Further research about the feasibility, effectiveness, equitability, service-level impacts and costs of telerehabilitation in Australian practice is warranted to understand the potential benefits of implementing hybrid models. Importantly, consideration of how these virtual models of care may impact underserved populations is required. While telerehabilitation may benefit those living in regional areas by improving access, it can also increase disparity for those with poor digital or health literacy, limited English proficiency, or from low socio-economic backgrounds [50]. Moreover, data is currently lacking to model the cost-effectiveness of hybrid cardiac rehabilitation programs for traditionally underserved groups such as First Nations people, culturally diverse communities or rural populations. However, if such models could increase cardiac rehabilitation program uptake amongst these groups, as well as those who decline participation in traditional centre-based programs, they may be worth implementing. Additionally, research about the preferences of patients for a hybrid telerehabilitation programme in the Australian context is lacking.

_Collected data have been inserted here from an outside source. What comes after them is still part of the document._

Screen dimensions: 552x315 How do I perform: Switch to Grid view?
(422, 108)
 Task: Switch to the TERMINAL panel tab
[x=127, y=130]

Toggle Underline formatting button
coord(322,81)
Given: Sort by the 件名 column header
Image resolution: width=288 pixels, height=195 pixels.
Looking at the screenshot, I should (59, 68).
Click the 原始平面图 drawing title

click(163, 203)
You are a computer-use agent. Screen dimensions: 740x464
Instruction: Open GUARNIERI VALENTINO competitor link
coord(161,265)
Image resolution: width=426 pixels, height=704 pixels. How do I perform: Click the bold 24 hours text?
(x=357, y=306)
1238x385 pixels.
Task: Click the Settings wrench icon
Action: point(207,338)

These are important prerequisites to address before hybrid telerehabilitation programs have wide-spread implementation in Australia.

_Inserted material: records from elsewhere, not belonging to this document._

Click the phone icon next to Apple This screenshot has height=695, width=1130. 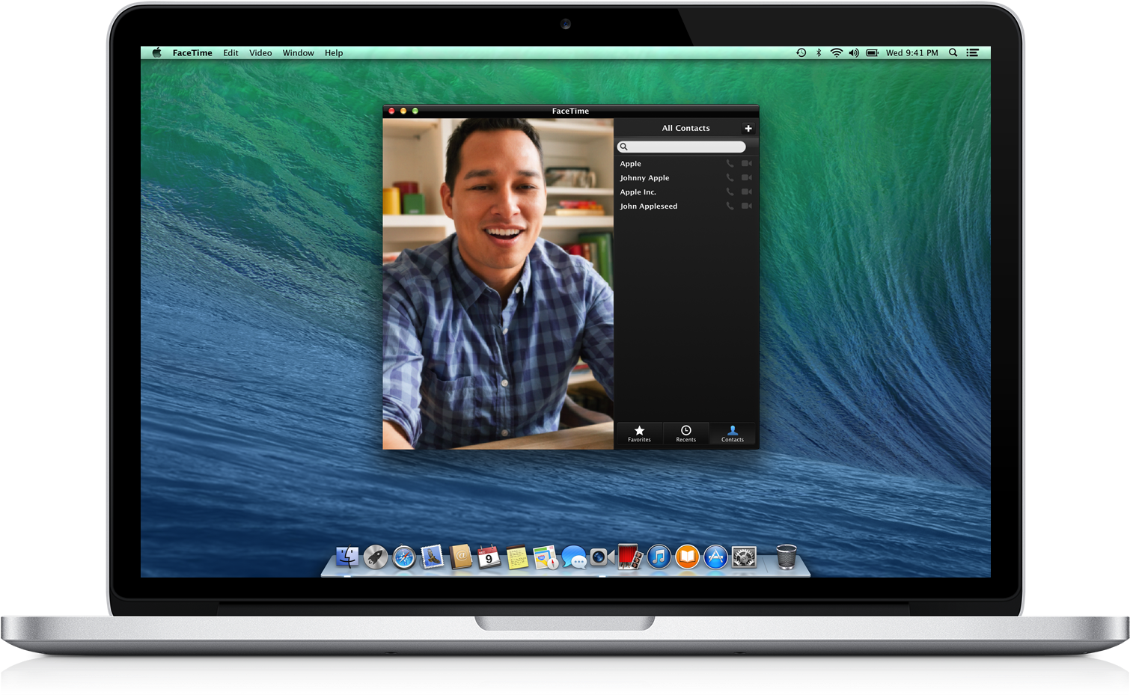[x=730, y=164]
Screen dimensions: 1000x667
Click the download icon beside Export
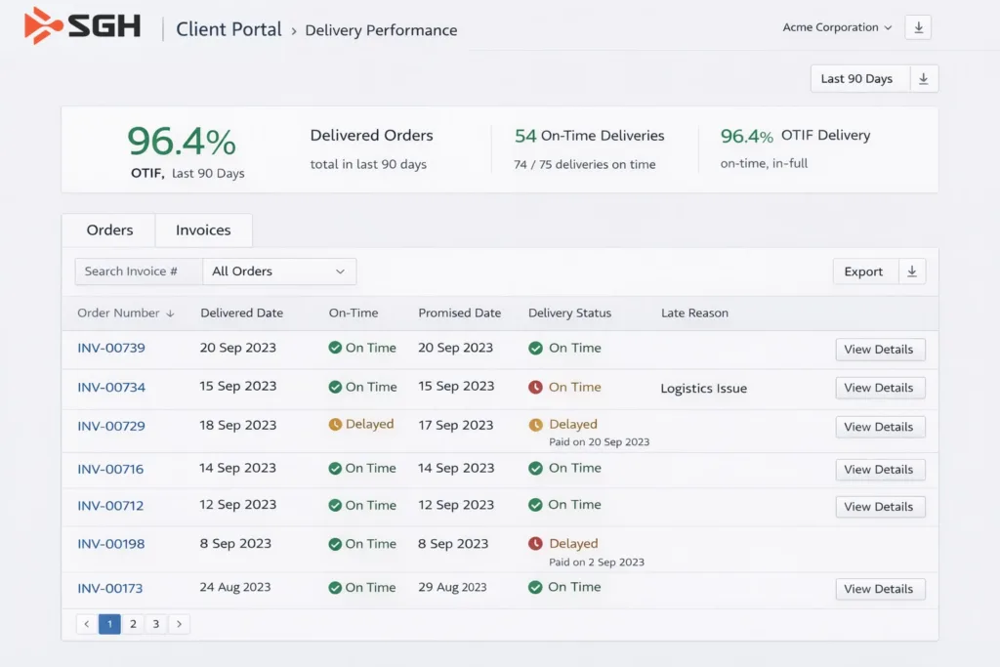[912, 271]
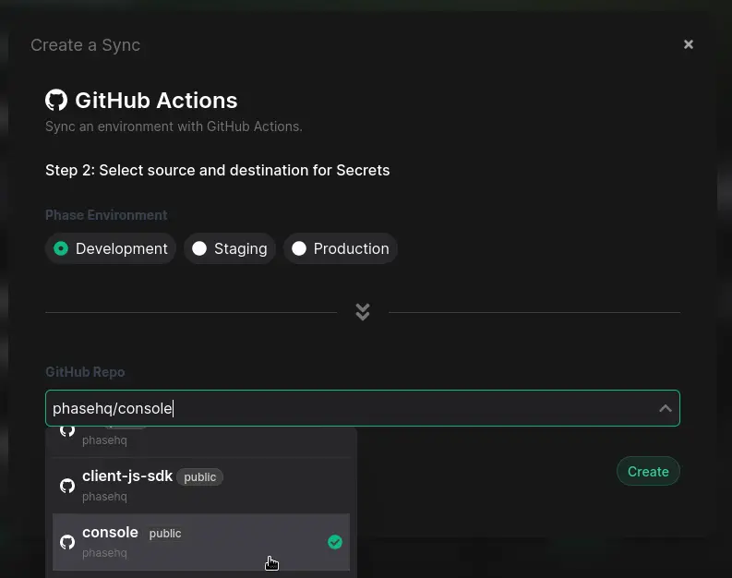
Task: Click the green checkmark on console option
Action: [335, 542]
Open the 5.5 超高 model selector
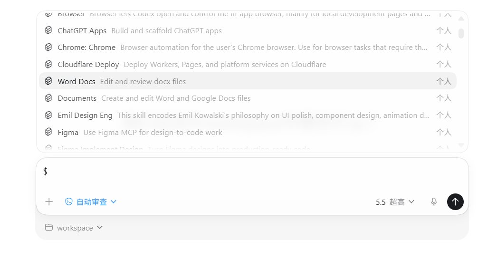 [395, 202]
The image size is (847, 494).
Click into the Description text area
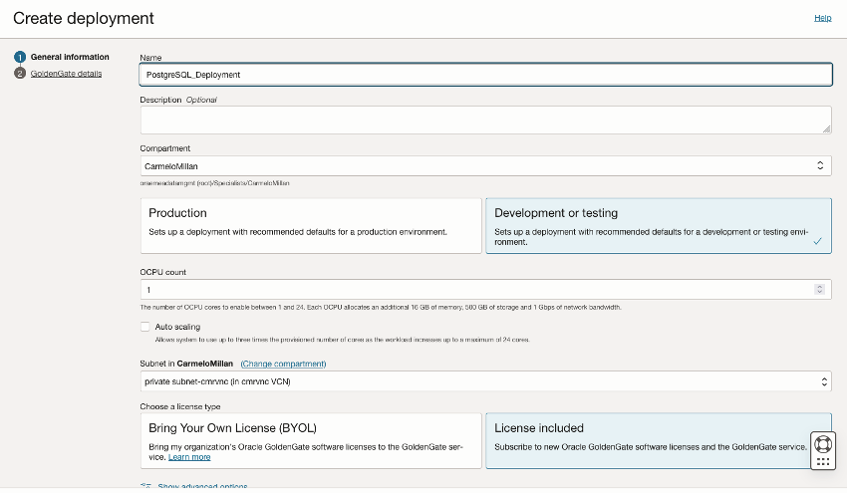click(485, 120)
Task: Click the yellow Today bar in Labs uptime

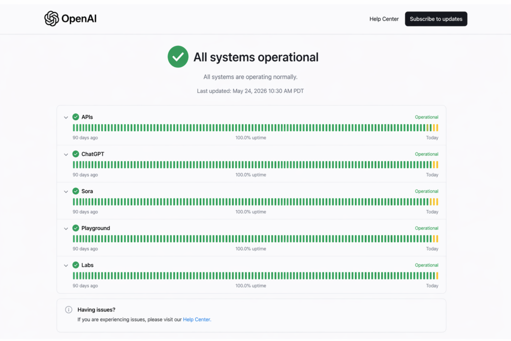Action: 437,276
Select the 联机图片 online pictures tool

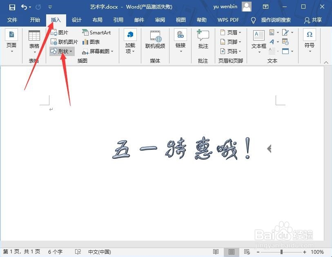pos(65,42)
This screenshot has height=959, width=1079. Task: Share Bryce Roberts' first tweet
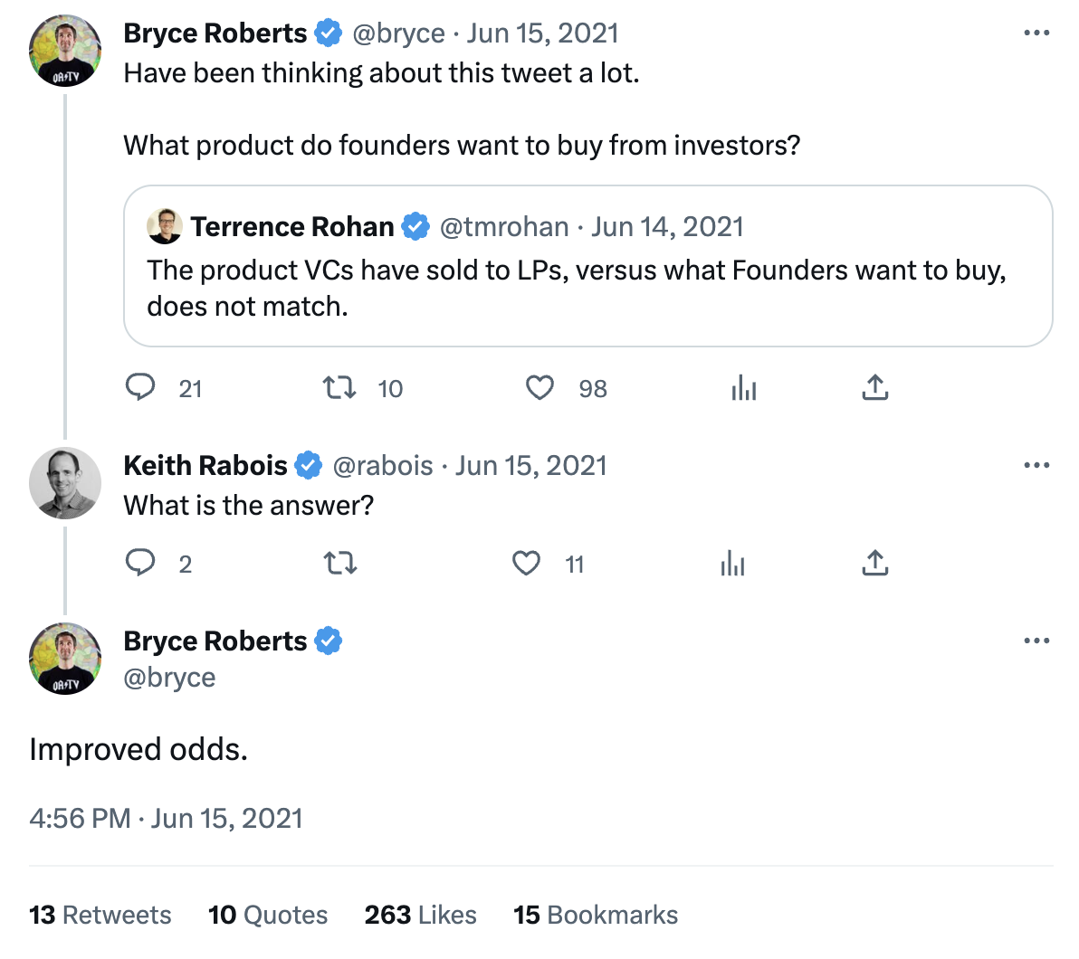(874, 388)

The current study has several limitations. Firstly, as we were not able to find trial data for an Australian cohort, the transition probabilities used in the model were derived from a range of published data sources. However, we believe that our study uses the best currently available information from published data sources representing the Australian population. Additionally, our analysis only applies to a specific application of telerehabilitation that we modelled in the study and does not imply that hybrid telerehabilitation will not be cost-effective with a different intervention or in a different context. It is hoped that two Australian telerehabilitation studies currently underway [51, 52] may soon provide additional models of hybrid telerehabilitation and/or Australian data to use in future decision analytic modelling. Secondly, a time horizon of 5 years was chosen in our model as long-term evidence of effectiveness is unavailable. The lack of long-term effectiveness data in hybrid telerehabilitation studies has a significant impact on evaluating the overall efficacy of the intervention. Thirdly, the diversity of both programs and participants across the Australian cardiac rehabilitation landscape must be acknowledged. While a standardised content outline for cardiac rehabilitation programs has been developed, there are currently no criteria for what constitutes a face-to-face program in Australia [53], and much heterogeneity exists. While we modelled an “average face-to-face program”, this is not representative of all cardiac rehabilitation services delivered and may limit generalisability of the findings across different approaches to in-person delivery. Additionally, participants attending programs have various levels of cardiac disease and risk, which is not easily captured in our utility values, effectiveness estimates and modelling. For example, we only modelled for patients with coronary artery disease because this reflects the underlying disease in the vast majority (~ 95%) of patient included in the original clinical trial. We cannot exclude that in other selected cohorts (such as those with heart failure) who may have higher risks of adverse outcomes and greater benefits from hybrid telerehabilitation that our findings may have differed.

Conclusion

Our study is the first to evaluate long-term cost-effectiveness of a hybrid cardiac telerehabilitation intervention in the Australian context. The results indicate that over the long-term, the Telerehab III model of hybrid cardiac telerehabilitation is highly unlikely to be cost-effective compared to current centre-based cardiac rehabilitation practice in Australia. Exploration of other models of delivering cardiac telerehabilitation and their implications for the diverse population groups they are intended to serve is still required. Our findings will assist policymakers and researchers to make informed decisions when designing future trials and planning for implementation of hybrid cardiac telerehabilitation programs.